Hija de "Chino" Ríos reveló detalles de la relación que mantiene con su padre

  • Por María Salinas Arias

A sus 15 años, la hija mayor de Marcelo Ríos, Constanza Ríos Sotela, rompió su silencio y habló por primera vez desde Costa Rica con un medio chileno, instancia en la que aprovechó de hablar de la relación a distancia que mantiene con el ex número 1 de la ATP.

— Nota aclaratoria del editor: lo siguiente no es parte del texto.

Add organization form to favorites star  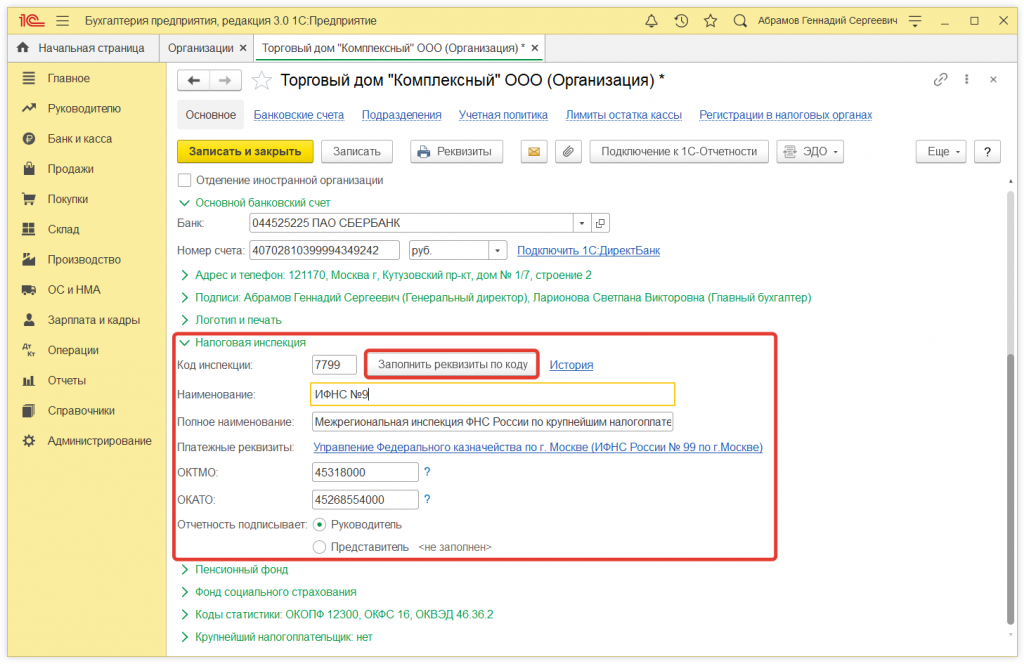coord(261,80)
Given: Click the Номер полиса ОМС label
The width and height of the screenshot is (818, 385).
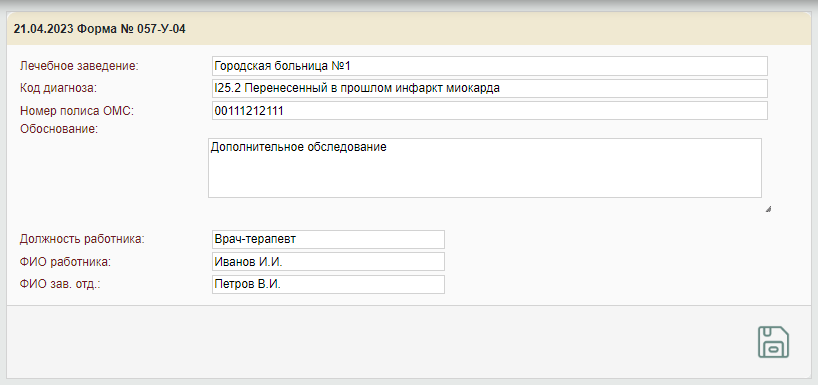Looking at the screenshot, I should pos(77,111).
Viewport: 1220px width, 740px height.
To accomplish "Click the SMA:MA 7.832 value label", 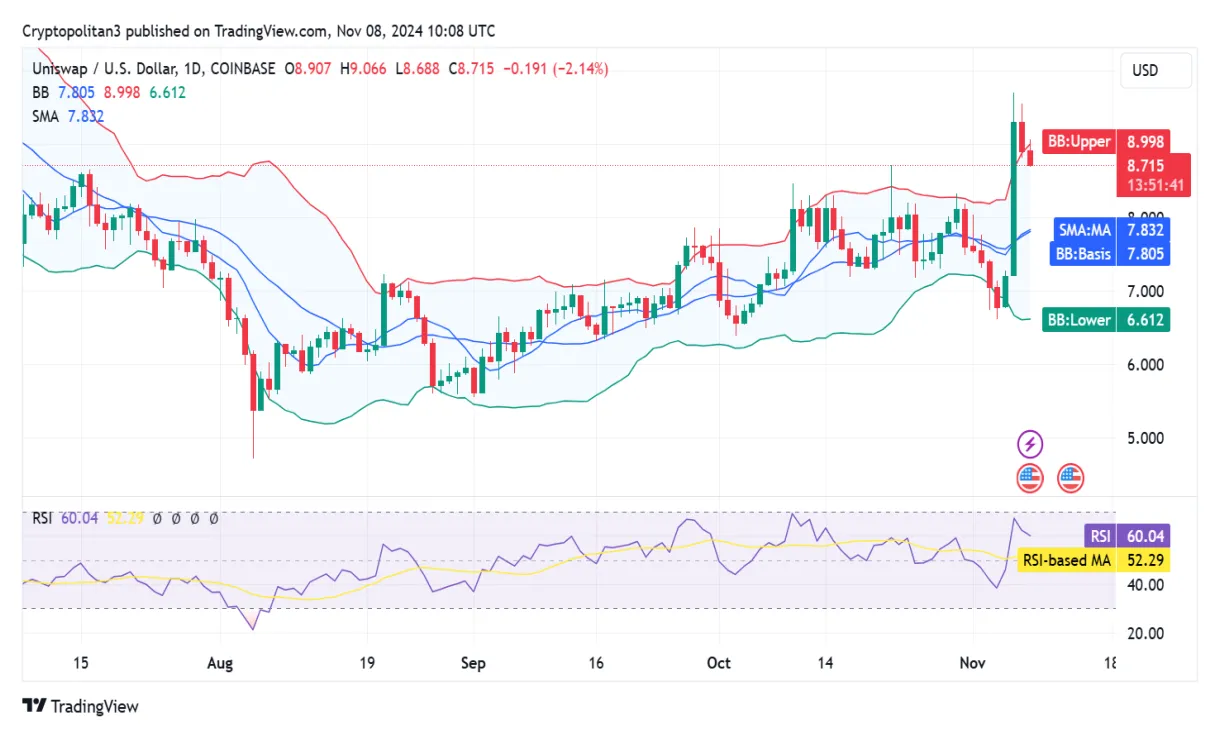I will point(1110,230).
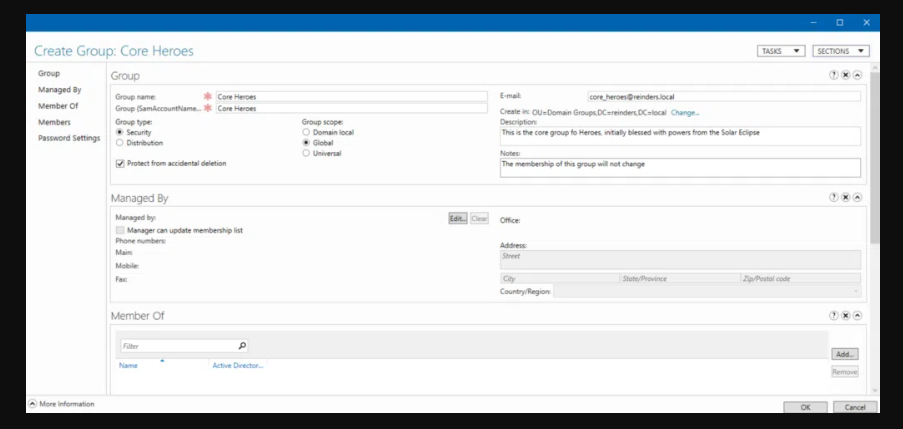Open the SECTIONS dropdown menu
The image size is (903, 429).
click(x=840, y=51)
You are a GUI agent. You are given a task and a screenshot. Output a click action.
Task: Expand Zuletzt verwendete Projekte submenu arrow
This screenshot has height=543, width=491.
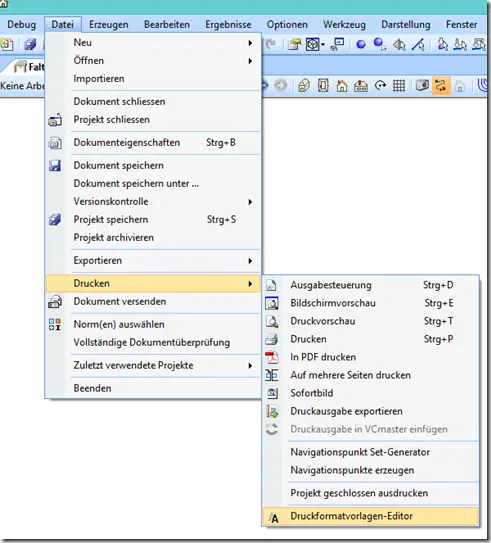(250, 365)
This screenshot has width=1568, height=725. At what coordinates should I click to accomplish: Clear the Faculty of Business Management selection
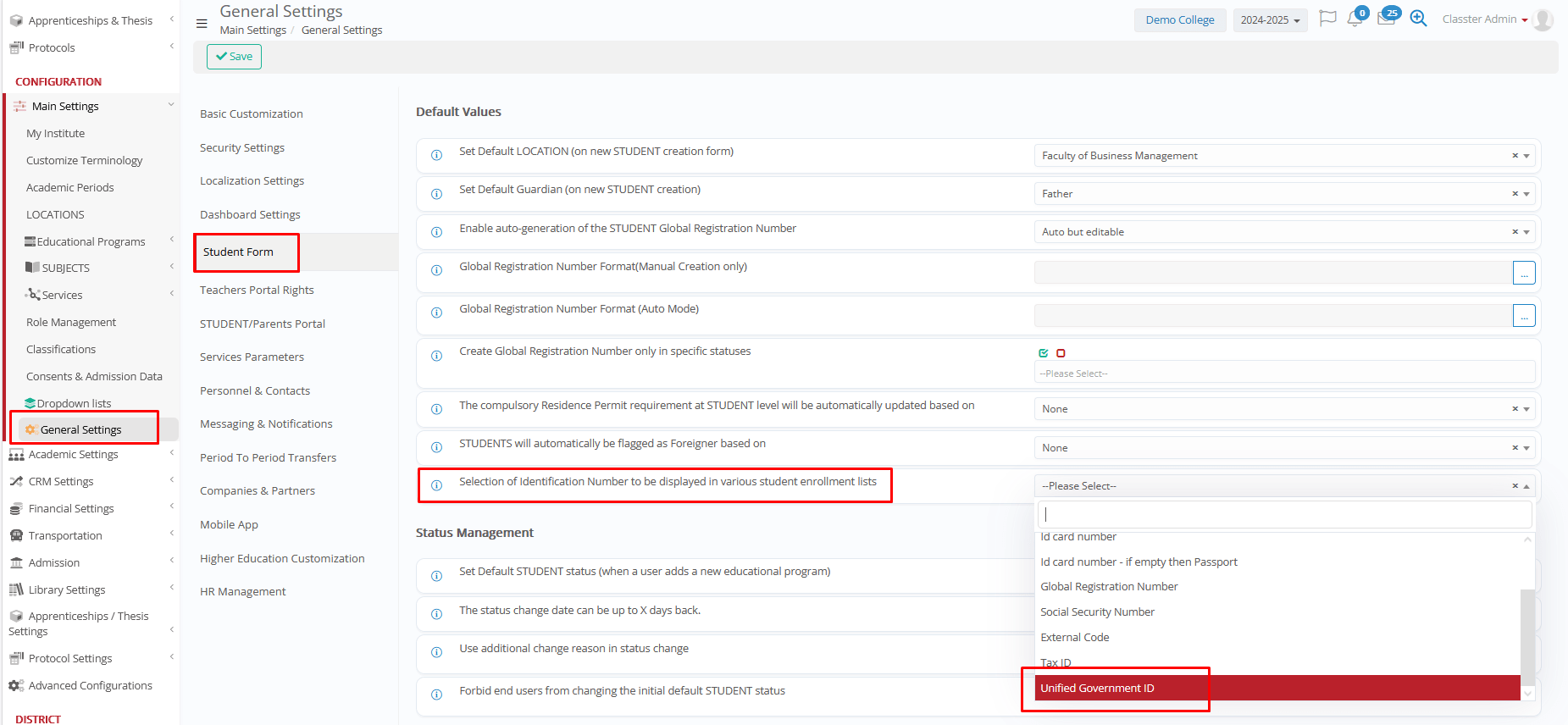coord(1515,156)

“Cuando era chica me preguntaban qué quería ser cuando grande; la mayoría de los niños responden doctor, abogado, arquitecto? yo decía tenista. Fue mi primera pasión, entrenaba 5 horas diarias y soñaba con llegar a la cima. Cuando decidí dejarlo (practicó profesionalmente entre los 5 y los 11 años) fue porque quería una vida normal. Era mucha presión, aunque no me daba cuenta; estaba acostumbrada a que en las competencias en que participaba, el papá de mi oponente se pusiera atrás mío para gritarme cosas malas y así desconcentrarme?”, contó la joven que entrerá a estudiar medicina este mes de enero.

“Admiro a aquellos que continuaron en esta profesión pero es una vida de mucho sacrificio físico, mental y emocional, y yo era muy pequeñita. Además, siempre me iban a estar comparando? (a mi papá) nunca le gustó (que practicara profesionalmente); decía que era demasiado sacrificio y no se metía mucho. Sólo se vino a dar cuenta después, cuando ya había pasado un tiempo?”, agregó en entrevista con Caras.

Sobre la relación con su padre, reconoce que “no logramos vernos tanto? Es que Chile me queda muy lejos y él tampoco puede venir con toda la familia para acá, porque son hartos, así que voy los fines de año, cuando tengo vacaciones más largas, por dos semanas, y me quedo allá con él. Además que la tecnología nos permite tener una comunicación cercana”, cuenta.

"Definitivamente no es estricto. Es que es tan relajado que nuestra relación es muy diferente a la que tengo con mi mamá; él es casi como un amigo. Me dice siempre que me relaje?", contó sin dudar en confesar que lo extraña.

"Él de verdad es como uno lo ve: relajado; le importan menos cosas que a mí, y eso es algo bonito. Nunca lo he visto enojado, ni con las niñitas allá en Chile. Sólo me acuerdo cuando era pequeñita que reventó una cámara de un fotógrafo. Odia a los periodistas", concluyó.